| Prompt |
The answer is every record that follows, printed exactly.
+++ Records for this exercise +++
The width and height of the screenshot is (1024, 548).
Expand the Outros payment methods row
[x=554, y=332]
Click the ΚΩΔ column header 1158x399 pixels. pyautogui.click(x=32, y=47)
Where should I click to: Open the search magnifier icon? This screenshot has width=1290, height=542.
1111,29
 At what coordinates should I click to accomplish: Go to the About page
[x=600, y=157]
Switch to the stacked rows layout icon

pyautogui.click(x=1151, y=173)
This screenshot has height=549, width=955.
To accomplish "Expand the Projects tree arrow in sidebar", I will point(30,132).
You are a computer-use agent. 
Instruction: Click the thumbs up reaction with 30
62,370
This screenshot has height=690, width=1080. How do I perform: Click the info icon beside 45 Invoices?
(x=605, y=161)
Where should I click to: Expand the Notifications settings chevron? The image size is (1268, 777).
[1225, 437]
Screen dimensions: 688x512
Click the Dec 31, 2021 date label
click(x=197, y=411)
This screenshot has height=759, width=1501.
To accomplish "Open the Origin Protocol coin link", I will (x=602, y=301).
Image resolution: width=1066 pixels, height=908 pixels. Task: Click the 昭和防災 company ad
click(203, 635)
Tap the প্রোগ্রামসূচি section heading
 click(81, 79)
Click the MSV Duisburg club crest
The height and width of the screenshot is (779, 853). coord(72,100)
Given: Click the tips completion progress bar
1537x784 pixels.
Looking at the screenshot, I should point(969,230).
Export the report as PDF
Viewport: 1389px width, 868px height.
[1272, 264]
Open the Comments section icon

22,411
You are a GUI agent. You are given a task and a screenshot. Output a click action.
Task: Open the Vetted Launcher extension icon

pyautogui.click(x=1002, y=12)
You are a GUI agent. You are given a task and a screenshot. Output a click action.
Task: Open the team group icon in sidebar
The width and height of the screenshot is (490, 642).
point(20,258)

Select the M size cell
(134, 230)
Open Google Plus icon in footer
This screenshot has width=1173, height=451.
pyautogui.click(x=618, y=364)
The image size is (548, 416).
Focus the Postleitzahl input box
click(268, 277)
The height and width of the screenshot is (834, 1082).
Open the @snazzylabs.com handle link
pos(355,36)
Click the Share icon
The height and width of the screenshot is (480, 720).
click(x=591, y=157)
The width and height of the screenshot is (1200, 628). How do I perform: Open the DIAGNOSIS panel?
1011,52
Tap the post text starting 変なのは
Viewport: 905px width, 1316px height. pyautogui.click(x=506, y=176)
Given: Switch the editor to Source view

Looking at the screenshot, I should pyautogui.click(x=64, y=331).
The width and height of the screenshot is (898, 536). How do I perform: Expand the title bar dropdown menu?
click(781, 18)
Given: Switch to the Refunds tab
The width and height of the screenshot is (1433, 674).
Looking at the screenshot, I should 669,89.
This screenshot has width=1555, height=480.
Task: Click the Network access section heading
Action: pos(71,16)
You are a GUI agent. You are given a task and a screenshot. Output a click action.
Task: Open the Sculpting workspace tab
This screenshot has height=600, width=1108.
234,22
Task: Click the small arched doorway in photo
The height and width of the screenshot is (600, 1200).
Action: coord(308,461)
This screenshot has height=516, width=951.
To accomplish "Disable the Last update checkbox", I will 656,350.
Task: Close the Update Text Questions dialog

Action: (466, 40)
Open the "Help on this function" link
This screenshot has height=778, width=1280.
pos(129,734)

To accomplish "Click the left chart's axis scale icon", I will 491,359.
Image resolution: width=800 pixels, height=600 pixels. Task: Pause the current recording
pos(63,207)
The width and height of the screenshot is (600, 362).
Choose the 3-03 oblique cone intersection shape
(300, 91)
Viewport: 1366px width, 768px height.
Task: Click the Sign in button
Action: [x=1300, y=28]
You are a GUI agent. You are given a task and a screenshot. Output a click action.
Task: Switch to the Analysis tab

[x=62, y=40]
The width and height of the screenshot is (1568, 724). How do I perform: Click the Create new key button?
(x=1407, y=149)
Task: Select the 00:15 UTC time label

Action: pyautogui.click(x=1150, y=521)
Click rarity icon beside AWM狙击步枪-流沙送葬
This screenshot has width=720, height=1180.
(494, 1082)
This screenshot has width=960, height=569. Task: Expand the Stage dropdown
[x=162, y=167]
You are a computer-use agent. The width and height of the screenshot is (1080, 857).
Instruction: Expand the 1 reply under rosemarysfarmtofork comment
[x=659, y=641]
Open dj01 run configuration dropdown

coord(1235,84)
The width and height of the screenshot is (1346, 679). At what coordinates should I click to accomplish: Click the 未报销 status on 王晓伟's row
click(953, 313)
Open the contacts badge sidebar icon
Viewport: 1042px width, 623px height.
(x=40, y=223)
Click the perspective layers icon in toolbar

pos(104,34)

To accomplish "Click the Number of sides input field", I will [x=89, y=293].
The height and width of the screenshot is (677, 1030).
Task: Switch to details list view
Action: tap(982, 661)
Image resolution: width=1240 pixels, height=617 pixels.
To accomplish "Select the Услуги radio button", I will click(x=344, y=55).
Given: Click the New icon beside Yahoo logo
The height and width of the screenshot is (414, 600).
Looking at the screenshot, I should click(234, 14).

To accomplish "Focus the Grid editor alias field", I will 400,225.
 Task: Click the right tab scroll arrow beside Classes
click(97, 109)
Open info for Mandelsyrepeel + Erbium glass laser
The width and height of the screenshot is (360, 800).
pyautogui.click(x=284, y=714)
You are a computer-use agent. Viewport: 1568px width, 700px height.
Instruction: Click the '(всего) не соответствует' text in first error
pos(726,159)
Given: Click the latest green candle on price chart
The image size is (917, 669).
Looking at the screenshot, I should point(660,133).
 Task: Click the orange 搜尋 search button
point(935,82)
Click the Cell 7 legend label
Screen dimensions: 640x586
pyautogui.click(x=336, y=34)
+++
| Response area |
The width and height of the screenshot is (1024, 548).
Expand the Outros payment methods row
[x=554, y=332]
Click the ΚΩΔ column header 1158x399 pixels. pyautogui.click(x=32, y=47)
Where should I click to: Open the search magnifier icon? This screenshot has width=1290, height=542.
1111,29
 At what coordinates should I click to accomplish: Go to the About page
[x=600, y=157]
Switch to the stacked rows layout icon

pyautogui.click(x=1151, y=173)
This screenshot has height=549, width=955.
To accomplish "Expand the Projects tree arrow in sidebar", I will point(30,132).
You are a computer-use agent. 
Instruction: Click the thumbs up reaction with 30
62,370
This screenshot has height=690, width=1080. How do I perform: Click the info icon beside 45 Invoices?
(x=605, y=161)
Where should I click to: Expand the Notifications settings chevron? The image size is (1268, 777).
[1225, 437]
Screen dimensions: 688x512
Click the Dec 31, 2021 date label
click(x=197, y=411)
This screenshot has height=759, width=1501.
To accomplish "Open the Origin Protocol coin link", I will (x=602, y=301).
Image resolution: width=1066 pixels, height=908 pixels. Task: Click the 昭和防災 company ad
click(203, 635)
Tap the প্রোগ্রামসূচি section heading
 click(81, 79)
Click the MSV Duisburg club crest
The height and width of the screenshot is (779, 853). coord(72,100)
Given: Click the tips completion progress bar
1537x784 pixels.
Looking at the screenshot, I should point(969,230).
Export the report as PDF
Viewport: 1389px width, 868px height.
[1272, 264]
Open the Comments section icon

22,411
You are a GUI agent. You are given a task and a screenshot. Output a click action.
Task: Open the Vetted Launcher extension icon

pyautogui.click(x=1002, y=12)
You are a GUI agent. You are given a task and a screenshot. Output a click action.
Task: Open the team group icon in sidebar
The width and height of the screenshot is (490, 642).
point(20,258)

Select the M size cell
(134, 230)
Open Google Plus icon in footer
This screenshot has width=1173, height=451.
pyautogui.click(x=618, y=364)
The image size is (548, 416).
Focus the Postleitzahl input box
click(268, 277)
The height and width of the screenshot is (834, 1082).
Open the @snazzylabs.com handle link
pos(355,36)
Click the Share icon
The height and width of the screenshot is (480, 720).
click(x=591, y=157)
The width and height of the screenshot is (1200, 628). How do I perform: Open the DIAGNOSIS panel?
1011,52
Tap the post text starting 変なのは
Viewport: 905px width, 1316px height. pyautogui.click(x=506, y=176)
Given: Switch the editor to Source view

Looking at the screenshot, I should pyautogui.click(x=64, y=331).
The width and height of the screenshot is (898, 536). How do I perform: Expand the title bar dropdown menu?
click(781, 18)
Given: Switch to the Refunds tab
The width and height of the screenshot is (1433, 674).
Looking at the screenshot, I should 669,89.
This screenshot has width=1555, height=480.
Task: Click the Network access section heading
Action: pos(71,16)
You are a GUI agent. You are given a task and a screenshot. Output a click action.
Task: Open the Sculpting workspace tab
This screenshot has height=600, width=1108.
234,22
Task: Click the small arched doorway in photo
The height and width of the screenshot is (600, 1200).
Action: coord(308,461)
This screenshot has height=516, width=951.
To accomplish "Disable the Last update checkbox", I will 656,350.
Task: Close the Update Text Questions dialog

Action: (466, 40)
Open the "Help on this function" link
This screenshot has height=778, width=1280.
pos(129,734)

To accomplish "Click the left chart's axis scale icon", I will 491,359.
Image resolution: width=800 pixels, height=600 pixels. Task: Pause the current recording
pos(63,207)
The width and height of the screenshot is (600, 362).
Choose the 3-03 oblique cone intersection shape
(300, 91)
Viewport: 1366px width, 768px height.
Task: Click the Sign in button
Action: [x=1300, y=28]
You are a GUI agent. You are given a task and a screenshot. Output a click action.
Task: Switch to the Analysis tab

[x=62, y=40]
The width and height of the screenshot is (1568, 724). How do I perform: Click the Create new key button?
(x=1407, y=149)
Task: Select the 00:15 UTC time label

Action: pyautogui.click(x=1150, y=521)
Click rarity icon beside AWM狙击步枪-流沙送葬
This screenshot has width=720, height=1180.
(494, 1082)
This screenshot has width=960, height=569. Task: Expand the Stage dropdown
[x=162, y=167]
You are a computer-use agent. The width and height of the screenshot is (1080, 857).
Instruction: Expand the 1 reply under rosemarysfarmtofork comment
[x=659, y=641]
Open dj01 run configuration dropdown

coord(1235,84)
The width and height of the screenshot is (1346, 679). At what coordinates should I click to accomplish: Click the 未报销 status on 王晓伟's row
click(953, 313)
Open the contacts badge sidebar icon
Viewport: 1042px width, 623px height.
(x=40, y=223)
Click the perspective layers icon in toolbar

pos(104,34)

To accomplish "Click the Number of sides input field", I will [x=89, y=293].
The height and width of the screenshot is (677, 1030).
Task: Switch to details list view
Action: tap(982, 661)
Image resolution: width=1240 pixels, height=617 pixels.
To accomplish "Select the Услуги radio button", I will click(x=344, y=55).
Given: Click the New icon beside Yahoo logo
The height and width of the screenshot is (414, 600).
Looking at the screenshot, I should click(234, 14).

To accomplish "Focus the Grid editor alias field", I will 400,225.
 Task: Click the right tab scroll arrow beside Classes
click(97, 109)
Open info for Mandelsyrepeel + Erbium glass laser
The width and height of the screenshot is (360, 800).
pyautogui.click(x=284, y=714)
You are a computer-use agent. Viewport: 1568px width, 700px height.
Instruction: Click the '(всего) не соответствует' text in first error
pos(726,159)
Given: Click the latest green candle on price chart
The image size is (917, 669).
Looking at the screenshot, I should point(660,133).
 Task: Click the orange 搜尋 search button
point(935,82)
Click the Cell 7 legend label
Screen dimensions: 640x586
pyautogui.click(x=336, y=34)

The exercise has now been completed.